Ийда якуталима батама!

Копоцо копоцам копоцама!

Ио иа цок! Ио иа цок!..

Пинцо-пинцо дынза отолда!

Зокатам-зосцома шолмалда-шолда!

Боцопо хондыремо: бо-цопо! бо-цопо!

Рухадо рында галемо: цолк-цолк!..

Шоно, шоно, шоно!!!!

Пинцо, пирцо, пинцо!!!!»

Навязчивые прилипчивые огоньки мерцающе-голубого цвета шустро засновали по арене, сталкиваясь друг с другом, схлёстываясь, запрыгивая в общие кучки и суматошливо рассыпаясь врозь. И при каждом столкновении, с игривой сердитой серьёзностью, они извлекали звуки в которых угадывался либо хлипкий плач неприкаянных погубленных душ, либо сумятица приглушённого ладонями истеричного смеха. Как только пение птиц достигло финальной строчки и резко оборвалось, огоньки вытянулись динамично вибрирующими змейками, стремительно сплотились в единый вихрь, затмивший на мгновение всю арену, чтоб затем чудесно её преобразовать. Арена превратилась в огромное фарфоровое блюдо молочно-белого цвета с катающимся по окаёмке ароматно-перламутровым яблоком.

– Смотрите, это ведь не иначе, как яблоко, сорванное с Древа Познания. – восторженно провещал Евпсихий Алексеевич. – Очевидно, что это оно. Друзья, у меня теперь нет ни капельки сомнений, что мы попали в Эдем.

– Думаешь, вот так и выглядит рай?.. – усомнилась Катенька.

– Ну, какая-то захолустная частичка рая. Малая толика эмпиреи.

– Эмпиреи – это пристанище для ангелов… – напомнила Катенька. – Превратиться в ангелов нам точно не светит.

– Отчего же? – Евпсихий Алексеевич захотел немножко подразнить Катеньку. – Тебе бы очень подошли крылышки.

– А вот тебе не очень. – отрезала Катенька. – Да и не чувствуется, чтоб у нас прорезались какие-нибудь крылья, даже самого захирелого толка. И одеты мы по-прежнему во всё земное, хотя, если бы мы точно находились в раю, то нам подошла бы райская нагота с листочками стыдливости.
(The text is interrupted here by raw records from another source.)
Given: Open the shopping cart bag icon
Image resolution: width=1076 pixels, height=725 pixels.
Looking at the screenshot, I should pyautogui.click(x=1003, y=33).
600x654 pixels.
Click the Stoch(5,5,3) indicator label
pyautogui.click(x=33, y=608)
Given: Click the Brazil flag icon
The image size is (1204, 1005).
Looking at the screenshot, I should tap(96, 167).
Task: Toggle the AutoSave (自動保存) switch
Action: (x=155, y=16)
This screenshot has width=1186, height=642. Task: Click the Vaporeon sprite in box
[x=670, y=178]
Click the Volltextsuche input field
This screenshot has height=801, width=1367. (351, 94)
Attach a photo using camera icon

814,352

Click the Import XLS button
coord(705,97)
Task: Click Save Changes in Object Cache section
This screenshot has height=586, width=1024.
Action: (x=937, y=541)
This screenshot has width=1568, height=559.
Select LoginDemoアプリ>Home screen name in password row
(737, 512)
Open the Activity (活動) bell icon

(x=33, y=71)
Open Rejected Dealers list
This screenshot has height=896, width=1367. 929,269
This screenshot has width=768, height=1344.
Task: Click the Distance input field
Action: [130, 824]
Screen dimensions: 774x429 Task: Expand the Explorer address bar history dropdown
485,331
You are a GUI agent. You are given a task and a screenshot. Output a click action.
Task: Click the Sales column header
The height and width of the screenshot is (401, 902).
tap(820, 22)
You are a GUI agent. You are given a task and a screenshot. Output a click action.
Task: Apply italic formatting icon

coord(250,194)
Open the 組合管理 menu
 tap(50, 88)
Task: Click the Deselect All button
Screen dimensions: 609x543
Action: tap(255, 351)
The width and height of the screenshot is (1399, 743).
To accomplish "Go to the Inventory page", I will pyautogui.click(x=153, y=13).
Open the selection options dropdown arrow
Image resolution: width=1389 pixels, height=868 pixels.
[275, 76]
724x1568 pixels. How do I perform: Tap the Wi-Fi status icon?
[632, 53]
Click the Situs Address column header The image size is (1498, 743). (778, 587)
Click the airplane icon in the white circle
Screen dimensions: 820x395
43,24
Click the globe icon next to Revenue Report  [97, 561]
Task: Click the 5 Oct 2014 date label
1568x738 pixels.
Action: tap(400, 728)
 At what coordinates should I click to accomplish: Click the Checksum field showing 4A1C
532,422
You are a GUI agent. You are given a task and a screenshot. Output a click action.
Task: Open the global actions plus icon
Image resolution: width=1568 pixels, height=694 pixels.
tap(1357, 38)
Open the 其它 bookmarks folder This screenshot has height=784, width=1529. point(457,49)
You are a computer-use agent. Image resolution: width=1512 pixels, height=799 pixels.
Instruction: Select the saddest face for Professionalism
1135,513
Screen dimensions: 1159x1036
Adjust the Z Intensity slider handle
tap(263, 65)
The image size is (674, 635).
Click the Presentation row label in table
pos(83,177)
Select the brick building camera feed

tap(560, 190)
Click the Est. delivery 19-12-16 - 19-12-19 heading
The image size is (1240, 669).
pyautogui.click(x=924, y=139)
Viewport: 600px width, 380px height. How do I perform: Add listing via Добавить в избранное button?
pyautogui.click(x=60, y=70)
– Нагота подошла бы, да не всякому. – не без ворчливой скабрёзности сощурился Лев Моисеевич, но бросил взгляд на Улиньку, с очаровательной непосредственностью наблюдающую за катающимся яблоком, и решил не углубляться в концепции эротического свойства. – А в раю возможна перманентная обнажённость души, но не плоти.

– С обнажённостью душ, не сомневаюсь, у нас как раз всё в порядке. – сказала крыса Маруся. – Разговариваем так, словно тыщу лет друг друга знаем и никаких тайн не удерживаем.

– У меня и нет особых тайн. – буркнул Лев Моисеевич. – Я перед людьми завсегда был чист и откровенен.